D’ailleurs, c’est un point qu’il souligne dans Pédagogie des opprimés (1968), à l’action anti-dialogique qu’est la division entre les opprimé-e-s, l’action dialogique doit favoriser leur organisation.

 

4) C’est ce que nous allons appeler la « double praxis » :

 

- Le premier niveau de la praxis est la praxis dialogique qui s’effectue dans la discussion critique, mais qui doit aboutir vers l’action de transformation sociale

 

- Le deuxième niveau de la praxis est la praxis transformatrice qui est constituée par l’action directe

 

- Il y a une dialectique entre ces deux niveaux de praxis : C'est pourquoi la praxis est action-réflexion-action (action dialogique - réflexion critique - action transformatrice)

 

Dialogue critique entre les savoirs sociaux d’expérience et les savoirs théoriques → conscientisation mutuelle → synthèse culturelle → pistes d’action → organisation → action directe → dialogue critique → bilan critique → nouvelles pistes d’action ->…

 

5) La relation fin/moyen

 

Le rôle de l’éducation dans le processus d’émancipation a rapport avec l’éthique de la relation entre moyens/fins.
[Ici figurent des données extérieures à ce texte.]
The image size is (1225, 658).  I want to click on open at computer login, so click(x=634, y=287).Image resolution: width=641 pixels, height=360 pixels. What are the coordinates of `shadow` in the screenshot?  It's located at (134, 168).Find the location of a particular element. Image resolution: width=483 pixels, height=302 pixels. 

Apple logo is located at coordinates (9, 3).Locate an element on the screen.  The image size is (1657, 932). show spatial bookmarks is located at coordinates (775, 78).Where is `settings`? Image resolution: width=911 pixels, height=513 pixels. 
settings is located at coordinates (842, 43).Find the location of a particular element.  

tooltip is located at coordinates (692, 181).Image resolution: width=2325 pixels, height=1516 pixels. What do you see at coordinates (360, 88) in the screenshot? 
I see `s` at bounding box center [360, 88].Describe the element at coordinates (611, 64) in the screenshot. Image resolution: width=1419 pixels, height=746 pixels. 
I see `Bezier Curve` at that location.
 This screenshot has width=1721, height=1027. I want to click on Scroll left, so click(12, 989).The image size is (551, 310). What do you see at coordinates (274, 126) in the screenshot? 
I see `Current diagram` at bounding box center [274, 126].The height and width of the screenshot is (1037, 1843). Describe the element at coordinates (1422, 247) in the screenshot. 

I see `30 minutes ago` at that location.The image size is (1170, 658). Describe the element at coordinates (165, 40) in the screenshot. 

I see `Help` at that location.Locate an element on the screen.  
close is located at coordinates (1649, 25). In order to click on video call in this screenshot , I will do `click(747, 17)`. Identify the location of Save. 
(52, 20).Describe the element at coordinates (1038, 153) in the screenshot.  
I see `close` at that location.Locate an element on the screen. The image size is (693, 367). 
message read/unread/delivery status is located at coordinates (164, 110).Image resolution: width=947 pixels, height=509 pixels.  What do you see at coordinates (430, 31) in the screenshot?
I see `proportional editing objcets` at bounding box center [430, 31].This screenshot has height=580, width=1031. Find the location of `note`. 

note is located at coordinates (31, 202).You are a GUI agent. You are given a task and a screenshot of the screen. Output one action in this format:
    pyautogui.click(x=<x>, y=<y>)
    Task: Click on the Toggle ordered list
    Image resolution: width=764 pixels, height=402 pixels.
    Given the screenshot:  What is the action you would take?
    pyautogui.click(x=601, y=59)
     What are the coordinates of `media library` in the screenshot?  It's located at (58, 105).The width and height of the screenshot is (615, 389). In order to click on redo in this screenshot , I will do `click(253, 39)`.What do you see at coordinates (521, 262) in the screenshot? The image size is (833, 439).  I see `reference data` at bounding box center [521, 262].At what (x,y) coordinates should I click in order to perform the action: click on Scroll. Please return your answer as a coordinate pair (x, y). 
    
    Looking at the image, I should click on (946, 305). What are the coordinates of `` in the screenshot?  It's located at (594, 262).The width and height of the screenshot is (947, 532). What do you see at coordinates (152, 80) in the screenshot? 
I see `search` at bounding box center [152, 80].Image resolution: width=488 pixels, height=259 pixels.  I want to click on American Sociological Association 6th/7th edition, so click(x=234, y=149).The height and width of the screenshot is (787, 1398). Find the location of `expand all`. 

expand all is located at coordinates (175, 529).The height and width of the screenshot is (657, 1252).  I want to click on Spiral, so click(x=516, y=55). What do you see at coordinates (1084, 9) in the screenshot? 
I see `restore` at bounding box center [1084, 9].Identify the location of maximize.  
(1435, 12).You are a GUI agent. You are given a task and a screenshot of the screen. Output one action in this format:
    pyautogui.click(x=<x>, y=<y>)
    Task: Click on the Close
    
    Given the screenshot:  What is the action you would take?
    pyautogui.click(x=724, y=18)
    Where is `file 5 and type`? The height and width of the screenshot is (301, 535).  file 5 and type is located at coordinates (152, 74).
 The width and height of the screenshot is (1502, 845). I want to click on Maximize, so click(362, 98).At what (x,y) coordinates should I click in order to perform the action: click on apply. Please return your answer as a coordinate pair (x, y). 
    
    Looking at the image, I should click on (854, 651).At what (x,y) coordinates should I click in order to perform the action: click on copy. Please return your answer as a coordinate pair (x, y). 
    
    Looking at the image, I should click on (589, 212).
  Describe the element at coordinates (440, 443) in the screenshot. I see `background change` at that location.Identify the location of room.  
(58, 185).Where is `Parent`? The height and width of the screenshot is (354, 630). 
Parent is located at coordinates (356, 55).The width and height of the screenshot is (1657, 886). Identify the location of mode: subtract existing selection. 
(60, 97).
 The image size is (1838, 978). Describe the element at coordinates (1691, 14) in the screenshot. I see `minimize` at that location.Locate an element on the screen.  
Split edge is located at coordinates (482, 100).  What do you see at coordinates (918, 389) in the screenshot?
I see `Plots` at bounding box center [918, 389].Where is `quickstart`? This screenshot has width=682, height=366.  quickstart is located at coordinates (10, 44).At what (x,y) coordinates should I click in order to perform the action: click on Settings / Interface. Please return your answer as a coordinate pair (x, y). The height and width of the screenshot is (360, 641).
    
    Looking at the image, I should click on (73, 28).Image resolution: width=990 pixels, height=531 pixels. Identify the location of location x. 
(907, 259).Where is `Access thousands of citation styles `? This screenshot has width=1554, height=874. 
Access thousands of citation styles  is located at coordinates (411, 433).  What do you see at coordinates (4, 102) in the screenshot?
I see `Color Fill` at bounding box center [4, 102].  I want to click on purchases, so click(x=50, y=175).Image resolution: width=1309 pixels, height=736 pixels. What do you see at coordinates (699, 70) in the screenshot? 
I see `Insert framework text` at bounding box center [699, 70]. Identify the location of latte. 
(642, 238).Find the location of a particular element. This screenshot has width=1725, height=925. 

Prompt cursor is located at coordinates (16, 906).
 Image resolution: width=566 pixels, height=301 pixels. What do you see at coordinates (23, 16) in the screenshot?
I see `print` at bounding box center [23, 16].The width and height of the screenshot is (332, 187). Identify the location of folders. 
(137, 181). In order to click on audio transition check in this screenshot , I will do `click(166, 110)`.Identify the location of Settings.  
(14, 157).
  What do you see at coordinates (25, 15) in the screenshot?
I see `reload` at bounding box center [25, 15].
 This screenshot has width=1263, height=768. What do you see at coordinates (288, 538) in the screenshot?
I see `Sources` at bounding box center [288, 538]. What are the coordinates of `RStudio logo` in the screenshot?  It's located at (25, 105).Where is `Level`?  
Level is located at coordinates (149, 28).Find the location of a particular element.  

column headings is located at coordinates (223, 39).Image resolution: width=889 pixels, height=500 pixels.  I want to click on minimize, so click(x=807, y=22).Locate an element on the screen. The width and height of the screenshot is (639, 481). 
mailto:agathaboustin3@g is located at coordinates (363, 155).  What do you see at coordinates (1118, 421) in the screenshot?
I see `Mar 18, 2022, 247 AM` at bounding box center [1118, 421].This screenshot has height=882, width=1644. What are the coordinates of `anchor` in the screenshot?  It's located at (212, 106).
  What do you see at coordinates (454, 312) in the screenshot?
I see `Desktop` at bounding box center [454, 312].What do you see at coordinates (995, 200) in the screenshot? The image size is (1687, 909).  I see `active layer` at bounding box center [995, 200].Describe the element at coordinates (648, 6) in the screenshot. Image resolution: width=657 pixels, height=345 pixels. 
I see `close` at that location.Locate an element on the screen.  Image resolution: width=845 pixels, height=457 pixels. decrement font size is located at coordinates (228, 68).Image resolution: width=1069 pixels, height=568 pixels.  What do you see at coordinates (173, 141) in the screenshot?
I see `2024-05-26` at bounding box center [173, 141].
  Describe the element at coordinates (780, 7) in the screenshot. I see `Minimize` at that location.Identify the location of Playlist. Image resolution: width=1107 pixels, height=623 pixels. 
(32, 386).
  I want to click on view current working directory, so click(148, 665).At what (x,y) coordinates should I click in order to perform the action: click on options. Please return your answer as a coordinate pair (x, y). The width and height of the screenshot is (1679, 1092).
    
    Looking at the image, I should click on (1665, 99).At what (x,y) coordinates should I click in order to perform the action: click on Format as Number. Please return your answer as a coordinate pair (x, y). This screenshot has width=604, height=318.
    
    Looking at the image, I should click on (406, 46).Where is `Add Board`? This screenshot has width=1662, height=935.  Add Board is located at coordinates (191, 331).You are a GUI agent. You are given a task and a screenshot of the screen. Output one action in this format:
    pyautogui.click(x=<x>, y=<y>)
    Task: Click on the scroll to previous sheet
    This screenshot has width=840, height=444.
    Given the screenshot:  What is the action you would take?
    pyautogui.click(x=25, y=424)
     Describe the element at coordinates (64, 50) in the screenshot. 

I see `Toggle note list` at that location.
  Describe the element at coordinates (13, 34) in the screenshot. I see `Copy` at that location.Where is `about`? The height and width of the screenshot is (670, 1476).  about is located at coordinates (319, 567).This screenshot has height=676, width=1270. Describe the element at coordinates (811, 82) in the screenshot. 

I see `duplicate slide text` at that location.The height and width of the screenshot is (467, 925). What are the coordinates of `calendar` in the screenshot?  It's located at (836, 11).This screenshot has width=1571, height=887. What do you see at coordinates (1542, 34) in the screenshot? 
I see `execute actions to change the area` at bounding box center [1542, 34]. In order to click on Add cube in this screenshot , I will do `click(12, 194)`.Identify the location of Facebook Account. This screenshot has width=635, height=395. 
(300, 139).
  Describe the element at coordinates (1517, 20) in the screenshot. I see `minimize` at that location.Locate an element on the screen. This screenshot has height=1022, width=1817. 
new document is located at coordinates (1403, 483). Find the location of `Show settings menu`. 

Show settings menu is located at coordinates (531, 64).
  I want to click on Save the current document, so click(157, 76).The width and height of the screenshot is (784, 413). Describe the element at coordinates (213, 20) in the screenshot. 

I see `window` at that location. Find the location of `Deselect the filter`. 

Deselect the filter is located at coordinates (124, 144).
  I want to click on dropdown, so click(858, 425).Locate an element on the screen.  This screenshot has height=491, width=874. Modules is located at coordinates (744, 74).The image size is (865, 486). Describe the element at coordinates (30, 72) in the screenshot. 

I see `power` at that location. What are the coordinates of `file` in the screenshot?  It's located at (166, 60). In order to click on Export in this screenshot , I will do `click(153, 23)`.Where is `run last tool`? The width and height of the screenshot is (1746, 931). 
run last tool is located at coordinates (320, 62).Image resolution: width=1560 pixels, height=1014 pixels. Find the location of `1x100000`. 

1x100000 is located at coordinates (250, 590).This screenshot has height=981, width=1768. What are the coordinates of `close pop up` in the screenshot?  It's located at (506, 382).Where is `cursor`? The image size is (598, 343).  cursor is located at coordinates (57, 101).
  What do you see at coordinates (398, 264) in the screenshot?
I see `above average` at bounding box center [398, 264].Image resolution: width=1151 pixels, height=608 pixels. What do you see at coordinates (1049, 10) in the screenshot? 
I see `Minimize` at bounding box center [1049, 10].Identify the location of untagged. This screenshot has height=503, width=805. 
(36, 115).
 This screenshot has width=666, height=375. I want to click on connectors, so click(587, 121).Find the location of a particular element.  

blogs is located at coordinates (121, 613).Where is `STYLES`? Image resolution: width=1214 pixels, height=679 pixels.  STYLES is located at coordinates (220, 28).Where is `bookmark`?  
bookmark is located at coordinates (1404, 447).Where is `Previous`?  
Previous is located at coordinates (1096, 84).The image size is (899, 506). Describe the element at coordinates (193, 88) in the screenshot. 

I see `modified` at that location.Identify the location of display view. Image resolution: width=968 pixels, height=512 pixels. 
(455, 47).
En effet, Paulo Freire craint que si les opprimé-e-s ne bénéficient pas d’un processus éducatif critique, ils ne soient réduits qu’à des objets manipulables entre les mains des militant-e-s plus aguerris.

 

En réalité, la possibilité d’agir de manière machiavelienne, à laquelle recours Alinsky, serait rendue possible par le fait entre autres que l’éducation des opprimé-e-s n’est pas considérée comme une condition sine qua non, et qu’il peut donc de ce fait être possible de les manipuler pour rendre l’action plus efficace.

 

Conclusion :

 

La controverse éducation ou organisation porte au moins sur deux points : a) l’éducation doit-elle être un préalable à l’action ? b) l’éducation conduit-elle nécessairement à l’action ?

 

A la deuxième question, nous pouvons répondre avec une assez grande assurance que non : il n’y a pas de lien nécessaire de causalité entre éducation et action.

 

Mais alors quel peut être l’intérêt d’être éduqué dans le cadre d’une action de transformation sociale ?

 

Deux réponses sont apparues :

 

- Eviter certaines erreurs, en particulier, relativement aux cibles et aux finalités de l’action

 

- Eviter que les militant-e-s, les plus aguerris, se trouvent en situation de manipuler les opprimé-e-s.

 

Références :

 

(1) Voir à ce propos : Adeline De Lépinay, « Le community organizing : un syndicalisme de quartier », Citegeoco, 2016. URL : http://www.citego.org/bdf_fiche-document-1102_fr.html

 

(2) Voir la proximité de ces thèses avec l’entretien de Fatima Ouassak paru dans Ballast : « « Banlieues et gilets jaunes partagent des questions de vie ou de mort », Ballast, 29 juin 2019.

 

(3) Le Goff, Alice. Care et démocratie radicale. Presses Universitaires de France, 2013. 

 

(4) IDAC, « Une conversation avec Paulo Freire » (1973). Disponible en ligne sur Acervo Paulo Freire.